I swear, you have the prettiest, healthiest, most well-adjusted 'tiels I have ever seen.


----------



## ChyGirl (Mar 2, 2012)

Mmmm veggie beak... Looks like they enjoyed it i may have to try it for lil Gizmo and see how she likes it...


----------



## stevechurch2222 (Sep 25, 2011)

Those pictures of Aero and Cupid are adorable they really enjoyed themselves.Thanks for sharing them I enjoyed all the pictures.


----------



## JaimeS (Nov 28, 2011)

That looks yummy, I want some! I totally agree with enigma, your babies are spectacular!! I love the one with Cupid falling asleep on the bars!


----------



## meaggiedear (Nov 20, 2011)

Haha. Best veggie beaks ever


----------



## RexiesMuM (Sep 7, 2011)

HEHE cute beaks !!! And great pictures


----------



## angelmommy24 (Nov 20, 2011)

xoxsarahxox said:


> So im sorry to be throwing more pics at you all after I just posted pics a couple days ago but these were too funny to resist. I made them dinner today( lentils, brown rice, parsley flakes, mung beans, broccoli, carrots) and was so sure they werent going to touch it, I was very surprised when they both practically inhaled the food
> 
> Looks good, right?
> 
> ...


These pictures are just the best!! Love them! You should so share that reciepe!


----------



## SuzieQueue (Mar 12, 2012)

Lol sooo cute can't wait for mine to eat veggies 

Sent from my Galaxy Nexus using Tapatalk 2


----------



## pterryanna (Apr 28, 2012)

that's my favorite, when they get food all over their faces and have no idea so cute! also can i have the left overs!?


----------



## Zensei (Apr 28, 2012)

_This post has been deleted/edited by the user._


----------



## xoxsarahxox (Dec 13, 2010)

Thank you everyone for the awesome kind comments You guys are the greatest!!!!


----------



## sunnysmom (Sep 23, 2011)

Love the pics.  Thanks for sharing!


----------



## moonlightlover (Apr 27, 2012)

So funny, so cute!
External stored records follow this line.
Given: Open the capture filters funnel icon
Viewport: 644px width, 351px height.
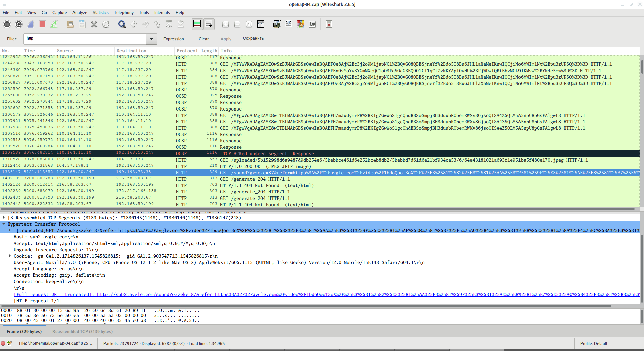Looking at the screenshot, I should click(x=277, y=24).
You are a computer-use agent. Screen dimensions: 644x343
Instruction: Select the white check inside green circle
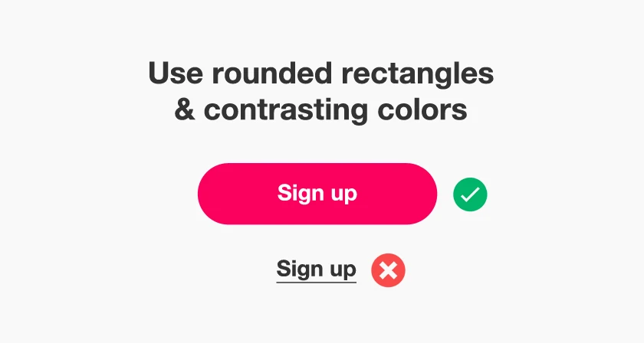[470, 194]
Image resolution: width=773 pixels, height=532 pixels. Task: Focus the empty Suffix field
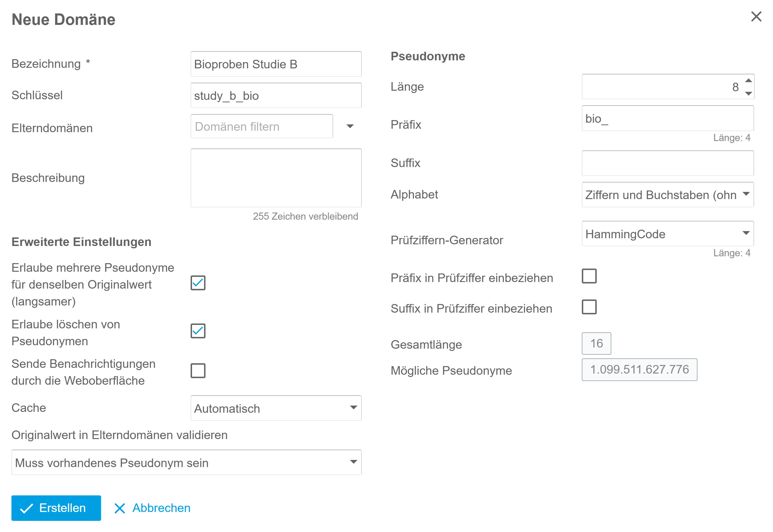point(668,163)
You have such a beautiful cockatiels!! I love their color


----------



## angelmommy24 (Nov 20, 2011)

Do you mind sharing this recipe?


----------



## AMom2011 (Apr 25, 2012)

OK, I'm hungry now, hahaha awesome pics!! don't ever apologize for posting pics!! I LOVE seeing them, and I bet everybody else does too 

did you cook everything very mushy, or is it al dente? I'm going to try to do that for my 2 babies, when they come home to us. Did you use fresh everything, or frozen?


----------



## angelmommy24 (Nov 20, 2011)

AMom2011 said:


> OK, I'm hungry now, hahaha awesome pics!! don't ever apologize for posting pics!! I LOVE seeing them, and I bet everybody else does too
> 
> did you cook everything very mushy, or is it al dente? I'm going to try to do that for my 2 babies, when they come home to us. Did you use fresh everything, or frozen?


Yes please share this recipe inquiring tiels want to know


----------



## xoxsarahxox (Dec 13, 2010)

Basically I put the lentils, brown rice, and mung beans in a pot of boiling water and let it cook until everything was soft( took about 20-30 mins). While that was happening I cooked my veggies in boiling water until they were soft ( took about 15 mins).You could use frozen veggies if you want I just didn't have any on hand. When done i strained everything, chopped up the veggies, mixed the rice, beans, lentils, and veggies together , then added some parsley flakes ( you could use fresh herbs, I just didn't have any) and voilà. I gave them some and bagged and froze the rest in portions for later.


----------



## angelmommy24 (Nov 20, 2011)

I am excited to make this when I get home


----------



## Annie (Nov 20, 2009)

Hey Sarah, I see you're only in Oshawa which isn't all THAT far from me (only a few hours' drive  ). Why don't you cook up a batch and deliver it to me in Toronto for Sunny? 

Just kidding just kidding.


----------



## Dave & Tito (Aug 1, 2010)

Amazing pics! Seeing how much they are enjoying that meal, I will try to make the same for Tito and Hilda.


----------